The Gini coefficient and the wealth gap in the USA has been rising over the past 40 years. It’s currently pretty far above the happy and safe .04 value:
The world’s lowest Gini indexes are in Scandinavia and Central Europe, at around .28 percent. The USA and China are outside the healthy range, in the upper .40s. Latin American and African nations tend to have indexes in the .50-.60 range, well into the “slow economy topped with serious social conflict” zone, where the USA appears to be headed.
Where to Find Happiness
The data speaks for itself—you’ll be more happy with your financial lot in life if you’re around people who are poorer than yourself. For example, don’t move into a ritzy neighborhood where you’ll have to drive your beat up Accord past your neighbor’s new Jaguar each morning. But, don’t move into a crack house, either. There are better options for being around and getting to know people less fortunate than yourself (which, as the data shows, will make you happier…)
Nearly every town has hospitality shelters, soup kitchens, and food pantries that need volunteers. Boys and Girls clubs need tutors and homework helpers. You can volunteer at hospitals, charity events, elderly care homes. After making friends at these places, not only will you feel good about your soul, but you’ll feel healthy and wealthy and blessed by comparison.
Being Rich is a Point of View
Not long after I moved into my first house, the doorbell rang. I answered to find a guy, named Tyler, asking for some cash to buy his wife medicine. He said she had Lupus. She was with him, and so were his two small children.
Leery of being scammed, I resisted, only to have him beg and offer to mow my yard. I explained that I mowed my own yard to save money—I couldn’t afford to pay somebody else to do it. I had a new house, a credit card balance to pay off, and a budget with every penny allocated.
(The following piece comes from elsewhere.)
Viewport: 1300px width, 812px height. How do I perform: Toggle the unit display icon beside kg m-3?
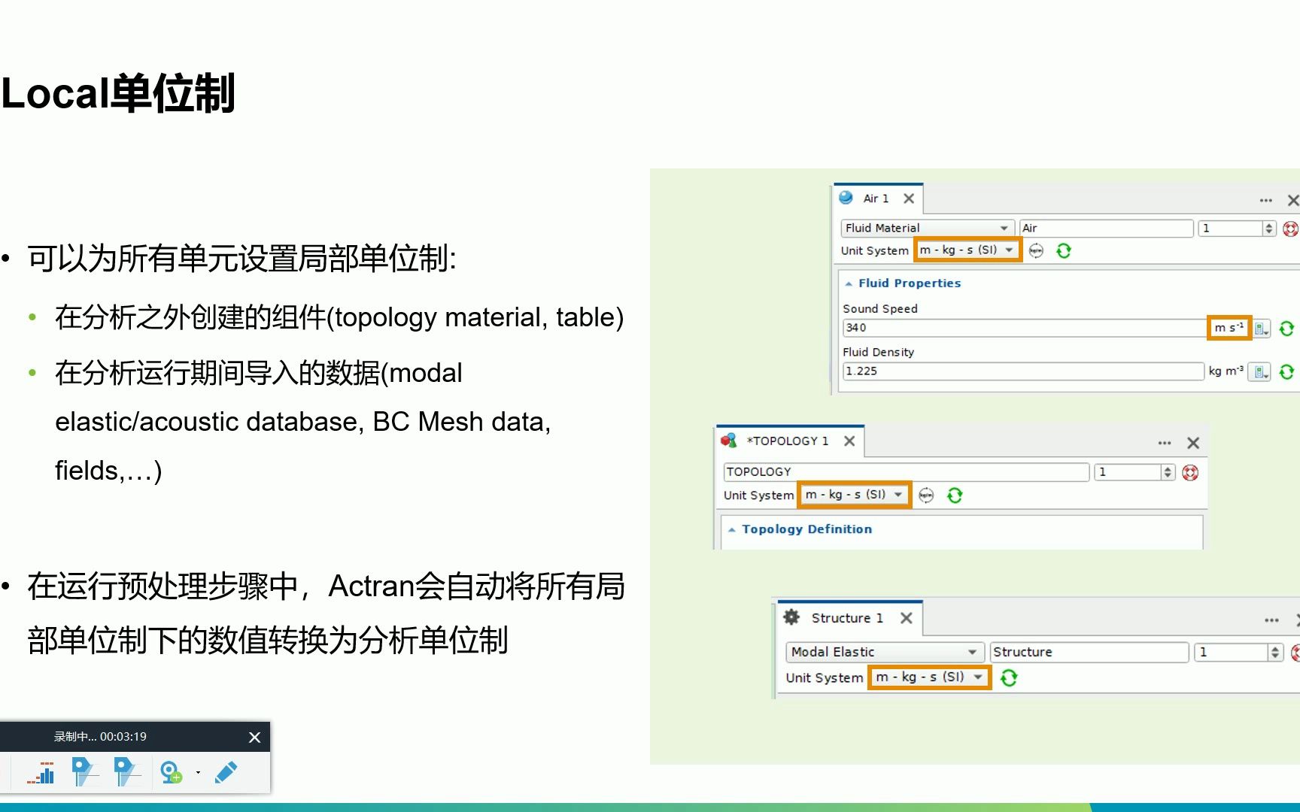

Not to mention I’d saved about twenty dollars by eating lunch at my desk all week, and I didn’t feel like losing the hard-earned savings.
Tyler said his kids were hungry. He asked if I had any food…anything.
It was August, about ninety degrees in the shade, and he and his family had walked miles. I invited them inside, and before long there was no doubt I was not being scammed. They devoured a leftover half of pizza from the refrigerator, and downed big glasses of ice water.
While they were eating in my living room, Tyler saw the shelf containing my CD collection. He said he’d never seen so many CDs. He was genuinely excited—not trying to make me feel guilty. But I felt guilty, nontheless. I gave him the twenty out of my wallet when he and his family left.
Tyler thought I was super duper rich, and when I saw myself through his eyes, I agreed. No matter how poor you are, there’s somebody somewhere poorer. There’s somebody working in a sweatshop for pennies, and moms who can’t feed their kids. For a nice change, see your life through their eyes and feel like a billionaire.